К счастью, по причине неудачной охоты, наши кони не были измучены: они рвались из-под седла, и с каждым мгновением мы были все ближе и ближе... И наконец я узнал Казбича, только не мог разобрать, что такое он держал перед собою. Я тогда поравнялся с Печориным и кричу ему: «Это Казбич!.». Он посмотрел на меня, кивнул головою и ударил коня плетью.
Вот наконец мы были уж от него на ружейный выстрел; измучена ли была у Казбича лошадь или хуже наших, только, несмотря на все его старания, она не больно подавалась вперед. Я думаю, в эту минуту он вспомнил своего Карагёза...

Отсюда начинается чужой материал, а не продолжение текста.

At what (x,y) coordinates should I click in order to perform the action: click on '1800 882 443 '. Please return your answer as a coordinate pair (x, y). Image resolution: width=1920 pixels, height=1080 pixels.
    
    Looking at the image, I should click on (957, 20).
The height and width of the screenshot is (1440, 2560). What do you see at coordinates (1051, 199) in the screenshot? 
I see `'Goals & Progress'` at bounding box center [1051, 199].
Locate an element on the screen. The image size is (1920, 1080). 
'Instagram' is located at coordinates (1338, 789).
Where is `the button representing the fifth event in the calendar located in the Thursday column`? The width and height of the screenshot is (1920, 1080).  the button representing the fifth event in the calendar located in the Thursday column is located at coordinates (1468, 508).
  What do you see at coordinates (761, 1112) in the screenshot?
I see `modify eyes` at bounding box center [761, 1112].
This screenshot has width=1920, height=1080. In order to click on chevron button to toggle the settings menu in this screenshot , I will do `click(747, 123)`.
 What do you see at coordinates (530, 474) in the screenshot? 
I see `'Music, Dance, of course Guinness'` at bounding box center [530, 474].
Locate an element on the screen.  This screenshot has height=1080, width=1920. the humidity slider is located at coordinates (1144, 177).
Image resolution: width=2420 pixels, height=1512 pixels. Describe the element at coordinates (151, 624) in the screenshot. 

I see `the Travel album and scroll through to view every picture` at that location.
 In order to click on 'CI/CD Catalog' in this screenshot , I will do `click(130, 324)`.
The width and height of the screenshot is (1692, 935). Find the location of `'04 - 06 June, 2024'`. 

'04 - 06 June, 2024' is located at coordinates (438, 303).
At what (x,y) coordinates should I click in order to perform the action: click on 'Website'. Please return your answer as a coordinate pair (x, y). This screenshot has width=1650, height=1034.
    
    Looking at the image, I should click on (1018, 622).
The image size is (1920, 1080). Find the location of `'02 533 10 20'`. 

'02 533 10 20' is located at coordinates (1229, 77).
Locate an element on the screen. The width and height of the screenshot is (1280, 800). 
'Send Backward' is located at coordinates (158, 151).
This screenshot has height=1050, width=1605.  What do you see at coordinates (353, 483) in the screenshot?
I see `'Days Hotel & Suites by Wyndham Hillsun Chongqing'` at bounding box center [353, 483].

Смотрю: Печорин на скаку приложился из ружья... «Не стреляйте! – кричу я ему. – берегите заряд; мы и так его догоним». Уж эта молодежь! вечно некстати горячится... Но выстрел раздался, и пуля перебила заднюю ногу лошади: она сгоряча сделала еще прыжков десять, споткнулась и упала на колени; Казбич соскочил, и тогда мы увидели, что он держал на руках своих женщину, окутанную чадрою... Это была Бэла... бедная Бэла! Он что-то нам закричал по-своему и занес над нею кинжал... Медлить было нечего: я выстрелил, в свою очередь, наудачу; верно, пуля попала ему в плечо, потому что вдруг он опустил руку... Когда дым рассеялся, на земле лежала раненая лошадь и возле нее Бэла; а Казбич, бросив ружье, по кустарникам, точно кошка, карабкался на утес; хотелось мне его снять оттуда – да не было заряда готового! Мы соскочили с лошадей и кинулись к Бэле. Бедняжка, она лежала неподвижно, и кровь лилась из раны ручьями... Такой злодей; хоть бы в сердце ударил – ну, так уж и быть, одним разом все бы кончил, а то в спину... самый разбойничий удар! Она была без памяти. Мы изорвали чадру и перевязали рану как можно туже; напрасно Печорин целовал ее холодные губы – ничто не могло привести ее в себя.